Mail-order DNA tests might already be past their peak. AncestryDNA and 23andMe began the year by laying off around 100 employees each. But that doesn’t mean the genetics boom is over. Seed and venture capital investors have poured more than $6 billion into genetics startups since 2000, and the stream of capital isn’t likely to end anytime soon as new technologies, including the ability to edit genes, emerge.
Quartz’s latest presentation walks you through the industry built from your DNA—from the explosion of direct-to-consumer (DTC) DNA tests to the growing business of gene editing. We dig into the ethical concerns that weigh on consumers and investors even as they crave the next big thing in the business of DNA.

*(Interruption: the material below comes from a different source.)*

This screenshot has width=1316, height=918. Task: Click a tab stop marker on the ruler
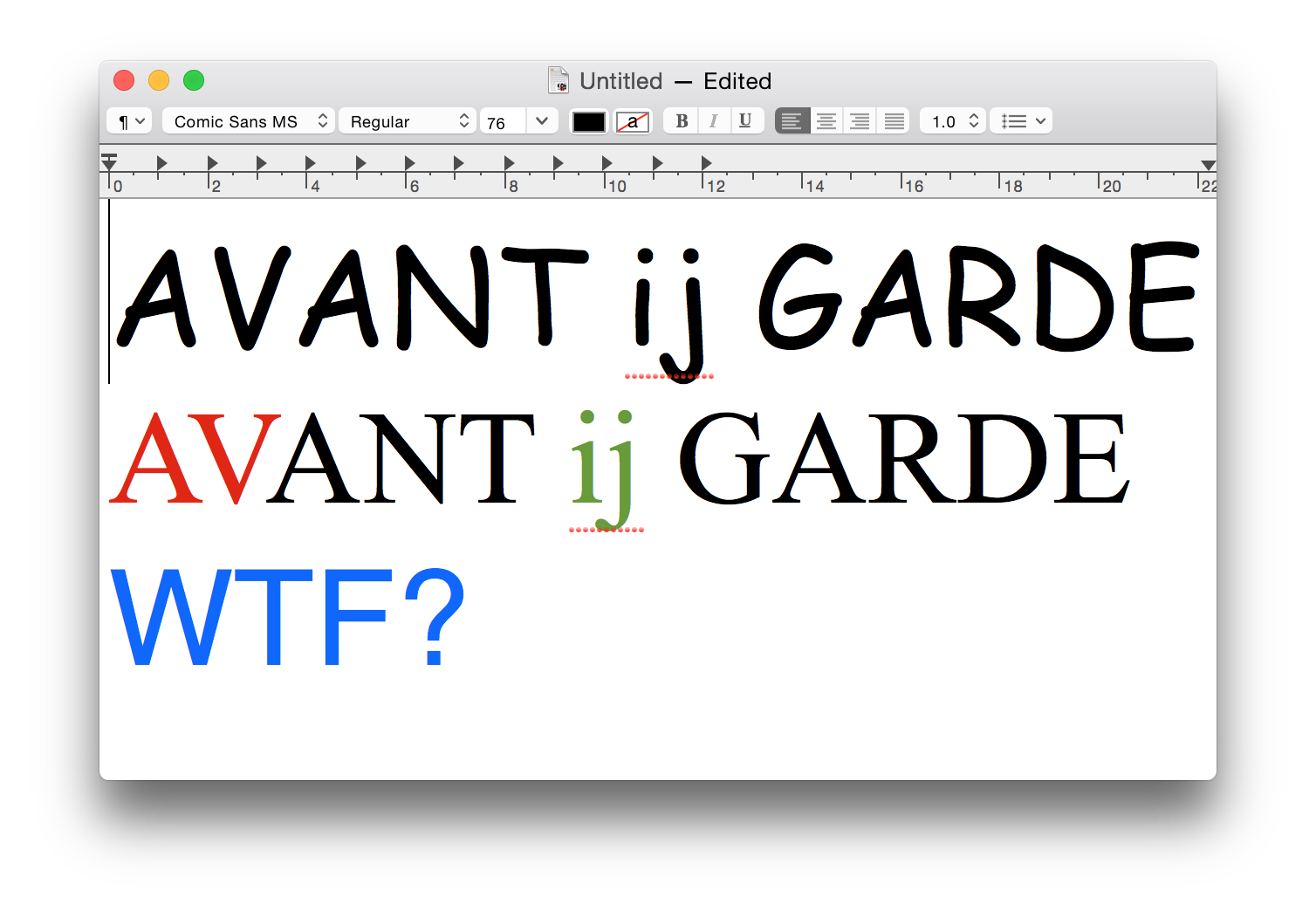click(161, 161)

Cost was the most important factor in taking genetics out of the lab and into the world’s mailboxes. It now costs $942 to sequence a human genome, about 0.001% of what it cost in 2001. Rapid advances in DNA-reading technology and falling costs allow DTC companies to sell their tests at low price points and with quick turnaround. A 23andMe test, for example, costs as little as $99 and delivers results in two to three weeks.
Together, the US’s top DTC genetics companies have reached more than 26 million users. But while ordinary people know more than ever about their DNA, they know less than ever about who has access to it. DTC DNA companies’ lack of transparency has likely contributed to the industry slowdown: NPR reports that 47% of US adults who took a DNA test or had a family member do so are concerned about privacy. Other concerns are emerging, too, including the imprecision of genetic testing and the complicated ethics of using genetics to determine heritage or identity.
Whatever the future of DTC DNA companies, investors’ appetite for genetics does not seem to be going anywhere. January 2020 saw $300 million in capital invested in seven genetics startups. Notably, five of the seven are gene therapy and gene editing companies. Just one is a gene reading business, and none is DTC.